Декорация «Торжища» с готовым к отплытию красавцем «Соколом-кораблем» и другими судами, нарядно разрисованными, украшенными причудливой резьбой, с красочной толпой новгородского люда на берегу, провожающей в путь Садко и его «хоробрую дружину», создавала незабываемое, яркое, праздничное впечатление. Замечательна была и декорация «Подводного царства»: дно морское было затянуто водорослями, среди них покачивалось страшное «чудище», вращавшее выпуклыми глазами и распускавшее огромные плавники, между растениями светились морские звезды и проплывали затейливые рыбы. Чтобы подчеркнуть иллюзию колеблющихся глубин моря, Коровин и Мамонтов использовали смелый трюк, применив в общей пляске морского царства в сцене свадьбы Садко с Волховой так называемый «серпантин». Танцующие фигуры размещались на разных плоскостях сцены, развевающиеся складки шелковых тканей эффектно освещались светом прожекторов, преломлялись и принимали причудливые тона в их лучах. Вспоминая {59} эту сцену, Шаляпин писал: «Савва Иванович ввел серпантин, танец, истасканный по эстрадам кафе-шантанов, которому, казалось бы, нет места в серьезной опере. Но балеринам сделали прекрасные костюмы, и серпантин на дне морском вышел чудесно, явившись чем-то новым и великолепно передавая волнение морское». Шаляпин рассказывал также, что когда он одевался Варягом, в его уборную «влетел» взволнованный Серов, и по его указанию артист наметил краской мускулы на своих руках, так как они выглядели слишком «женственными» для могучего северного воина[ciii].

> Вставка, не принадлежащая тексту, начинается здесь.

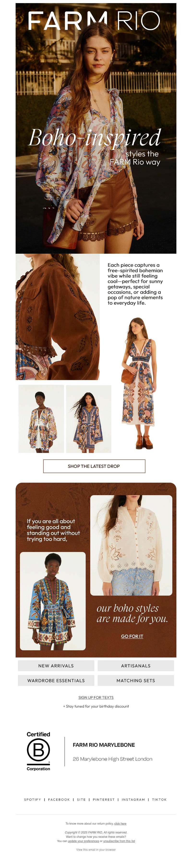Open the SHOP THE LATEST DROP button

94,466
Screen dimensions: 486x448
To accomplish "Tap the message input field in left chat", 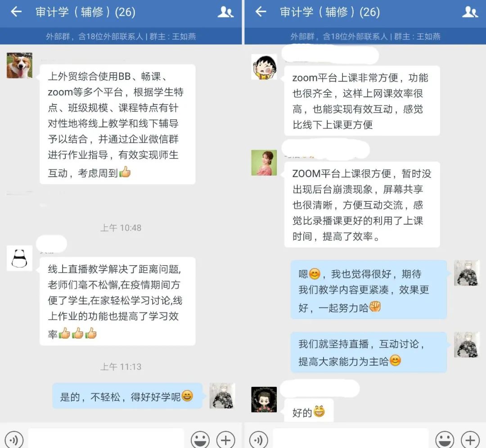I will tap(106, 439).
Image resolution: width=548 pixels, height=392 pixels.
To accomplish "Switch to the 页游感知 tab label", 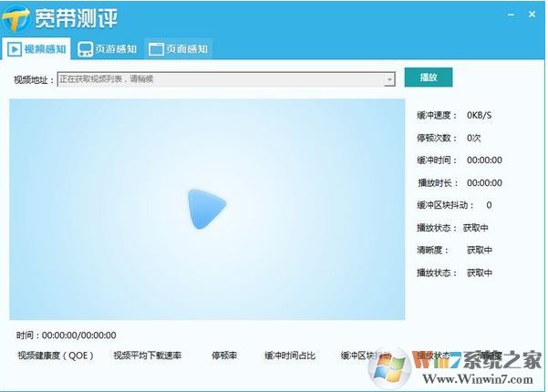I will (x=116, y=49).
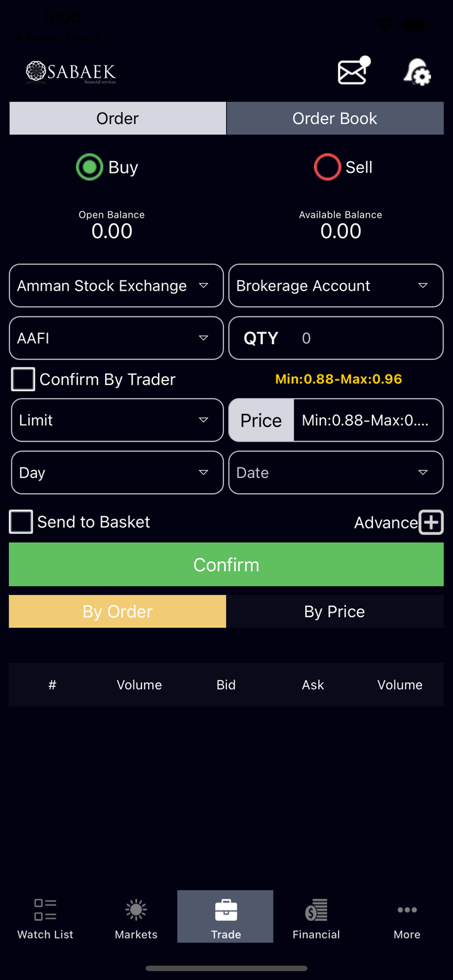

В. А. Серов был автором оформления двух поставленных в Мамонтовском театре опер своего отца, А. Н. Серова, — «Рогнеды» в 1896 и «Юдифи» в 1898 году. Дебют Валентина Серова в качестве театрального декоратора состоялся еще в мамонтовском кружке, в спектаклях которого он также успешно выступал и как актер на комических ролях. Серов любил театр и глубоко его чувствовал. Театральные впечатления вошли в его жизнь с самого раннего детства наряду со знакомством с живописью: «Шестилетним ребенком Валентин Серов, следуя по пятам за своей матерью, бродит по картинным галереям Мюнхена, Парижа и Рима, нередко засыпает в ложе театра»[civ]. Не только отец художника, но и его мать, В. С. Серова, писала оперы. Она мечтала видеть их воплощенными на сцене, и Серов разделял эти интересы. Ему нравились декорации Поленова к постановке «Уриэля Акосты» В. С. Серовой, осуществленной в 1885 году в Большом театре. Он писал об этом своему другу И. С. Остроухову, в основном положительно оценивая самую оперу и, естественно, несколько преувеличивая ее достоинства. Но особенно горячо и взволнованно относился он к сценическому осуществлению опер отца.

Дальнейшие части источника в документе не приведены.